Dust mites absorb water directly from the air rather than drinking it. When relative humidity drops below 50%, they begin losing water faster than they can replace it, and both survival and reproduction decline sharply. Keeping your home’s humidity between 35% and 50% creates conditions where dust mites in upholstered furniture slowly dehydrate and die. To completely prevent one common species from growing, humidity needs to stay below 35% for at least 22 hours per day.

This isn’t an instant fix. Mites can survive for weeks in drying conditions before they finally die. But a dehumidifier running consistently in rooms with upholstered furniture is one of the most effective long-term strategies, especially in humid climates. It works around the clock on every surface in the room, including spots you can’t reach with a spray or vacuum.

Vacuuming: Necessary but Not Enough Alone

Regular vacuuming removes mites, their eggs, and the dead skin cells they feed on. Use a vacuum with a HEPA filter to prevent mite allergens from blowing back into the room through the exhaust. Focus on seams, crevices, and the areas between and under cushions where debris accumulates. Vacuum upholstered furniture at least weekly if mite allergies are a concern.

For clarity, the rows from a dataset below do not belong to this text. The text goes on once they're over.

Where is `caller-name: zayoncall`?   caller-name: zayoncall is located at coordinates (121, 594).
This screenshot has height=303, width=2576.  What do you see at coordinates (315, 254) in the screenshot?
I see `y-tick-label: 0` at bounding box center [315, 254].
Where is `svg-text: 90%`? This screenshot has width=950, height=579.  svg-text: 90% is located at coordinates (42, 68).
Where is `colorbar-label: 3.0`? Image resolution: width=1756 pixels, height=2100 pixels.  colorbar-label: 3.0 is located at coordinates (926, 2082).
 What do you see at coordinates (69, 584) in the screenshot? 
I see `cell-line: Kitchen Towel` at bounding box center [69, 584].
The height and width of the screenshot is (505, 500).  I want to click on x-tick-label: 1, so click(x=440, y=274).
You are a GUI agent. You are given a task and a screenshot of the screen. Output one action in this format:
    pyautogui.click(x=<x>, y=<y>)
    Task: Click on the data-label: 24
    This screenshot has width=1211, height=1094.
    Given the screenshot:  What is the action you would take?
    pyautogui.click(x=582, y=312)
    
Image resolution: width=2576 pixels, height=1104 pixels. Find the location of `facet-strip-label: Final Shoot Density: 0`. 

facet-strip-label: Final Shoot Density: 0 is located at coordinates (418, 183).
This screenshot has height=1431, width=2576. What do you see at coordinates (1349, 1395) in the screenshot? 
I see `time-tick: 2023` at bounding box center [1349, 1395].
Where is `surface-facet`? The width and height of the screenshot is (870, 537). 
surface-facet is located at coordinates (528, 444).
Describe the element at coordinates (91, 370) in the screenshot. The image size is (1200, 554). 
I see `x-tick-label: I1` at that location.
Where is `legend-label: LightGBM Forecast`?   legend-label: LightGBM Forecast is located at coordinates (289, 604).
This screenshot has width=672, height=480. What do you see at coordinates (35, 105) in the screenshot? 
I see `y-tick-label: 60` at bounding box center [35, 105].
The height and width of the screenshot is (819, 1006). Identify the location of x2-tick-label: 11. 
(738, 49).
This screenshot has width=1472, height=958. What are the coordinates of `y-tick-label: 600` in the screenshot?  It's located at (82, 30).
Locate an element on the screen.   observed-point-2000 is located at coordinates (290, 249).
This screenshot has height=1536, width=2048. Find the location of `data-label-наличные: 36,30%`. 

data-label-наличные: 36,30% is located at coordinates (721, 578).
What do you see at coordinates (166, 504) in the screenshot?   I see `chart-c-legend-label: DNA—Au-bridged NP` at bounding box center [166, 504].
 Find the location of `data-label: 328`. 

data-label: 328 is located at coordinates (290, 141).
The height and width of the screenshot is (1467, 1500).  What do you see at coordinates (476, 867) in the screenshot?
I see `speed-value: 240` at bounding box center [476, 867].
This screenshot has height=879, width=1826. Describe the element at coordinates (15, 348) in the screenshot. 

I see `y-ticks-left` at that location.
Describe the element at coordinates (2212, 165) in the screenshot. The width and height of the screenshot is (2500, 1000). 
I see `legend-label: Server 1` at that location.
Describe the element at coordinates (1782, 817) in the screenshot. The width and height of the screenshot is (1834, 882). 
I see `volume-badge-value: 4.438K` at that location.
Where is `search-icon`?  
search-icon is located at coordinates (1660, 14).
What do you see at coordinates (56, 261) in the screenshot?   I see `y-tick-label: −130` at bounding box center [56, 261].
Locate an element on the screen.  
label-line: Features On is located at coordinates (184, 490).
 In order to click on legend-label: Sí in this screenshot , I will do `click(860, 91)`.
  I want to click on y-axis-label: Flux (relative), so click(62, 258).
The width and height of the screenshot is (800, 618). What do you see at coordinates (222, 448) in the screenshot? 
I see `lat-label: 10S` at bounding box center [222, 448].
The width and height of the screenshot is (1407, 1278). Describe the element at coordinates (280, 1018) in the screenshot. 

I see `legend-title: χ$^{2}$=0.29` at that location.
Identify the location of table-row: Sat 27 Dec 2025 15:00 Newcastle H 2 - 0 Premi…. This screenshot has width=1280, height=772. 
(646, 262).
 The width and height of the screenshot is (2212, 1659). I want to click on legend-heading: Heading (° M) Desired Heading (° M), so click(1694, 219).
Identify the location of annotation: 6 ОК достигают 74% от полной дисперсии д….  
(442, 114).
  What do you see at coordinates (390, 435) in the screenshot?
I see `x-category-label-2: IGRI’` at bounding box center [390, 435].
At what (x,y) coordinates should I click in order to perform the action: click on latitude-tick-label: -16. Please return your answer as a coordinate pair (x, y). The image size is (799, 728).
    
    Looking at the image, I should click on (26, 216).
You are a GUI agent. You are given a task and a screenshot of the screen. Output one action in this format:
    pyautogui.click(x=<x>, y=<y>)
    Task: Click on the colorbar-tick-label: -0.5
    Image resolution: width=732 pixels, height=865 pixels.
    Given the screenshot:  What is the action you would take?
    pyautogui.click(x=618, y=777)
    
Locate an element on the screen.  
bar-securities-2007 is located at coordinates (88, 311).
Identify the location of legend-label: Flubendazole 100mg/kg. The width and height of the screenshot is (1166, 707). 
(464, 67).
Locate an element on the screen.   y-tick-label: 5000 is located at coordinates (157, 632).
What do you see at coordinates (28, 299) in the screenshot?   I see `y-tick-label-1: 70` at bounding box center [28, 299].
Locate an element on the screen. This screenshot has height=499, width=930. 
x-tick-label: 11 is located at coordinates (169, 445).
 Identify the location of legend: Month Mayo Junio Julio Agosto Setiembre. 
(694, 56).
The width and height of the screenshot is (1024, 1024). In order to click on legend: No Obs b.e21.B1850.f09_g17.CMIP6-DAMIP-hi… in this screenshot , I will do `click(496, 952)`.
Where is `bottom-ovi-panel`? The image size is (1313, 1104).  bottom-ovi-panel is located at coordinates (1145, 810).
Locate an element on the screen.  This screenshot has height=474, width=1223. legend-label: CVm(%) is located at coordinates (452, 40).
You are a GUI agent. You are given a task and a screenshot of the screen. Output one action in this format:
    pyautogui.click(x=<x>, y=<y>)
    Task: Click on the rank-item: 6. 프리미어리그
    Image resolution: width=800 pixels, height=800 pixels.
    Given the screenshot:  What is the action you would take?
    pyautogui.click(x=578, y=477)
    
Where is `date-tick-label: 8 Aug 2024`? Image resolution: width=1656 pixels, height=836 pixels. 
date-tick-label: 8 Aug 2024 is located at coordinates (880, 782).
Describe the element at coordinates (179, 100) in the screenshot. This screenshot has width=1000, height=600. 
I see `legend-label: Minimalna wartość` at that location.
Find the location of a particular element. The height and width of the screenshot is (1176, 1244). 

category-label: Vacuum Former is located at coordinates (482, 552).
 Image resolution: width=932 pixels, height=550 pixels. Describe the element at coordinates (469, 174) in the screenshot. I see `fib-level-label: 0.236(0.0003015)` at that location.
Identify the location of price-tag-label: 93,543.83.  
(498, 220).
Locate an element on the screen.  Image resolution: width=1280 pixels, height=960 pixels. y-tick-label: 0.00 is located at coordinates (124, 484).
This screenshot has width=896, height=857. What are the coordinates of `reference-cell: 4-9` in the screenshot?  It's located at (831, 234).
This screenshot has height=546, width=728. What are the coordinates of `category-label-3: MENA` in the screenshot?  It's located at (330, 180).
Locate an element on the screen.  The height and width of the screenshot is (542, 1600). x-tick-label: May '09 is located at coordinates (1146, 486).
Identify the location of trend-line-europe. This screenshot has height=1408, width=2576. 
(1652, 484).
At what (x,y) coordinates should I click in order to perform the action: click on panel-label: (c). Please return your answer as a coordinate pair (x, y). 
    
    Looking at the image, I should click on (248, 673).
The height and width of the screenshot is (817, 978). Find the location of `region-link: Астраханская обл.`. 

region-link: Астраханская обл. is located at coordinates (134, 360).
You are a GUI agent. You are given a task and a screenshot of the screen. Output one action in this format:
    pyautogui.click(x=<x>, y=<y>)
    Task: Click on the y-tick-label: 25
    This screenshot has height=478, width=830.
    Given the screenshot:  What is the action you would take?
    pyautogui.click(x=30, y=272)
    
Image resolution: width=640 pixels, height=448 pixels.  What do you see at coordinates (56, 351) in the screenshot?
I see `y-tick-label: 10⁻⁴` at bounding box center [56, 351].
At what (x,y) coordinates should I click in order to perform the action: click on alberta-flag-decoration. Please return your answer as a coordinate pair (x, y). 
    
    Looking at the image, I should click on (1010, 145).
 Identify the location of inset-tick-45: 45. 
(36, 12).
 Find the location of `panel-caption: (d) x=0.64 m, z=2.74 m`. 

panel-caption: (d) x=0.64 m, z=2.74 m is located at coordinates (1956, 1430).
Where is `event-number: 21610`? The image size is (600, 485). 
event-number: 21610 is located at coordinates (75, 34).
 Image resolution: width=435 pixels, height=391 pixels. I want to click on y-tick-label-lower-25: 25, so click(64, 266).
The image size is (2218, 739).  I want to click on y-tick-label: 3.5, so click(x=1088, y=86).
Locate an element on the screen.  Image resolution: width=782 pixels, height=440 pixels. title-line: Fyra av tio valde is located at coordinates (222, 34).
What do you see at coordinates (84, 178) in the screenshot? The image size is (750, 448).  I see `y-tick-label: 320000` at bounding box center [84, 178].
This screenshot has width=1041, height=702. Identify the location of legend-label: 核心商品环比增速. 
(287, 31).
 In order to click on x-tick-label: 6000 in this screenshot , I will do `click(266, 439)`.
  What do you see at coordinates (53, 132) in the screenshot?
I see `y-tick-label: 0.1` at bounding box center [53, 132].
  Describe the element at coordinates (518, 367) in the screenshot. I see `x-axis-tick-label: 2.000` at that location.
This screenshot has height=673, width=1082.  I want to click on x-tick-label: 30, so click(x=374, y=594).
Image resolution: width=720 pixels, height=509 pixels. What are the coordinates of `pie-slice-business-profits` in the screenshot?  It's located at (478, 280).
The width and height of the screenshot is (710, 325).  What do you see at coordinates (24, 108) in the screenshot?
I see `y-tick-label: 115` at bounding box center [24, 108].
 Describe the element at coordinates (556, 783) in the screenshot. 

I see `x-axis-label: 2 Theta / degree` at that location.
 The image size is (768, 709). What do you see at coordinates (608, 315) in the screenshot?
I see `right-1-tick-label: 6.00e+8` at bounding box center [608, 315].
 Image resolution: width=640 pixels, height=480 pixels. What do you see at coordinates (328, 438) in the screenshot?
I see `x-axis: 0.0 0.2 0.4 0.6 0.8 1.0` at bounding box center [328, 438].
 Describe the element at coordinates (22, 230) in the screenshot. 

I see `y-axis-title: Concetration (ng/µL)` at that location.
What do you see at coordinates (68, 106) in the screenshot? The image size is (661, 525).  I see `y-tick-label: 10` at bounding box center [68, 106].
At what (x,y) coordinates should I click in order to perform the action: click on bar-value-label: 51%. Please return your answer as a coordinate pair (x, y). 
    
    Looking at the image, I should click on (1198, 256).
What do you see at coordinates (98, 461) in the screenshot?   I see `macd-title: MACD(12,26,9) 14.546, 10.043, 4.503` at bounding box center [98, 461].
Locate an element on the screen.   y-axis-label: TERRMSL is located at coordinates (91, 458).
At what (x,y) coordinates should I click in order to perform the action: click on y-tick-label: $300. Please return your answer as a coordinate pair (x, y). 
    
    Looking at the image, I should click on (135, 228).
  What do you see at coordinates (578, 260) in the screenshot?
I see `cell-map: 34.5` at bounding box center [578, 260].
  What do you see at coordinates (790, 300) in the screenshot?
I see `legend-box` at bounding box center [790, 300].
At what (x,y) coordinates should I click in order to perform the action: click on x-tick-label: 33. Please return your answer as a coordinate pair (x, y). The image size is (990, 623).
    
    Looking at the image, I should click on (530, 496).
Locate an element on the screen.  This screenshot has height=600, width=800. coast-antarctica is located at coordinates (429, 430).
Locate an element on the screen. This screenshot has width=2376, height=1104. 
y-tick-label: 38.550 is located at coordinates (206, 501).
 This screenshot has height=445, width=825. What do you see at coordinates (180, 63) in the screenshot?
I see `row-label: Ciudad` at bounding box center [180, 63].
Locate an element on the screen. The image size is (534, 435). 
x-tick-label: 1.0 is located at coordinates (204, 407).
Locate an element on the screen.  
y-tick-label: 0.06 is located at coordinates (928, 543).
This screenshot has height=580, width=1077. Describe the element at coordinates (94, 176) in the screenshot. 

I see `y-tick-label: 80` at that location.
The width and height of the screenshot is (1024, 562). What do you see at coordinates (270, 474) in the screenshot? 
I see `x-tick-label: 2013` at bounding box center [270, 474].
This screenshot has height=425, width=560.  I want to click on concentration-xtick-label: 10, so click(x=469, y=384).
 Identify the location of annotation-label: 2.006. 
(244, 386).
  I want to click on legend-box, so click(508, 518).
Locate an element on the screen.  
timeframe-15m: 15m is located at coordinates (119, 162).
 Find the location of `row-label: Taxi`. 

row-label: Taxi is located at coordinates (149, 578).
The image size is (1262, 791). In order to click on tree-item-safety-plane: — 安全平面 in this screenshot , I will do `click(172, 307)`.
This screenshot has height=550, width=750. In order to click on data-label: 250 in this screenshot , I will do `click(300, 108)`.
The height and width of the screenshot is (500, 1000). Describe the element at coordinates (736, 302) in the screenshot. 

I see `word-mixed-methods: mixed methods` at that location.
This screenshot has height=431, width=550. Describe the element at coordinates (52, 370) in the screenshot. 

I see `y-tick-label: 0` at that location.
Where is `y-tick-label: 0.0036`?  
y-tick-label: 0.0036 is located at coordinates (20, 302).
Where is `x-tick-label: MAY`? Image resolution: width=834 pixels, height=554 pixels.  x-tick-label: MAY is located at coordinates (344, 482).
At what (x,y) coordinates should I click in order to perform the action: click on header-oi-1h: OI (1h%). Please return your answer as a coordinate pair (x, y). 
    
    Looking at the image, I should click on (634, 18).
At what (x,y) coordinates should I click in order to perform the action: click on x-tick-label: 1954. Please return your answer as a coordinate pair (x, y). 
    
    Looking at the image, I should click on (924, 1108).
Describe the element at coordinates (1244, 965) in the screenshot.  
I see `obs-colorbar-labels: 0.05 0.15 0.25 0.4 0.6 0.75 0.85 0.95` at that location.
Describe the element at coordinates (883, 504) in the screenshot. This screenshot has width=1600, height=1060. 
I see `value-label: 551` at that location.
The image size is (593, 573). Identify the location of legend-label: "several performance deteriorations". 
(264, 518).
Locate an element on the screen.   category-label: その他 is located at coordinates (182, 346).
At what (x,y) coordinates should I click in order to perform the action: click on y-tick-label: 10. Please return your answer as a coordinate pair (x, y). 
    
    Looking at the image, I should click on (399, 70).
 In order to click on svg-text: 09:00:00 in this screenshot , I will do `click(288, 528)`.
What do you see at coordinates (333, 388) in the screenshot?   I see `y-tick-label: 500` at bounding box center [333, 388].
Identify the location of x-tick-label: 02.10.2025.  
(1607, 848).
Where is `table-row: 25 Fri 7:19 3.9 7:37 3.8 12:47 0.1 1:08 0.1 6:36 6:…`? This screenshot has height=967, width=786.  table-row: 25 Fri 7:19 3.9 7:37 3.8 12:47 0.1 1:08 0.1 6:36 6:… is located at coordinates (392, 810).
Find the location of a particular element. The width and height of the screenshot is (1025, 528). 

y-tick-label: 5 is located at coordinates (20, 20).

Vacuuming alone won’t eliminate an established mite population because many mites cling to fabric fibers deep in the cushion where suction can’t reach them. Pair it with one of the killing methods above, then vacuum afterward to remove the dead mites and allergen particles left behind.

Neutralizing Allergens Left Behind

Killing mites is only half the problem if you’re dealing with allergies. Dead mites and their droppings contain proteins that trigger allergic reactions, and those proteins persist in furniture long after the mites themselves are gone. Tannic acid sprays (typically at 3% concentration) denature these proteins and reduce measurable allergen levels. However, the effect is temporary. Studies applying tannic acid to carpets found that repeated treatments, roughly monthly, were necessary to maintain reduced allergen concentrations. The same principle applies to upholstered furniture.

Scabies Mites on Furniture

If someone in your household has scabies, the furniture concern is real but manageable. Scabies mites generally do not survive more than two to three days away from human skin. You don’t need to chemically treat every surface. Seal non-washable items like throw pillows in a closed plastic bag for at least 72 hours, and up to a week for extra certainty. Vacuum upholstered furniture thoroughly, and wash any removable covers in hot water. The mites simply can’t sustain themselves without a human host, so time and basic cleaning are your most practical tools.

Bird Mites and Clover Mites

Bird mites enter homes from nests built on or near the structure, often in eaves, vents, or window ledges. They’ll crawl onto nearby furniture looking for a blood meal, though they can’t reproduce on humans. Killing them on furniture with permethrin or vinegar spray works in the short term, but the infestation will continue until you remove the source. Take down any bird nests close to the house, seal cracks and gaps around windows and doors, and wipe down hard surfaces with soapy water.

Clover mites are tiny red or green mites that invade from outdoors, usually in spring and fall. They don’t bite or damage furniture, but they leave red stains if crushed. Vacuuming is the safest removal method for furniture. Wipe hard surfaces with a damp cloth rather than pressing down, which smears the pigment into fabric.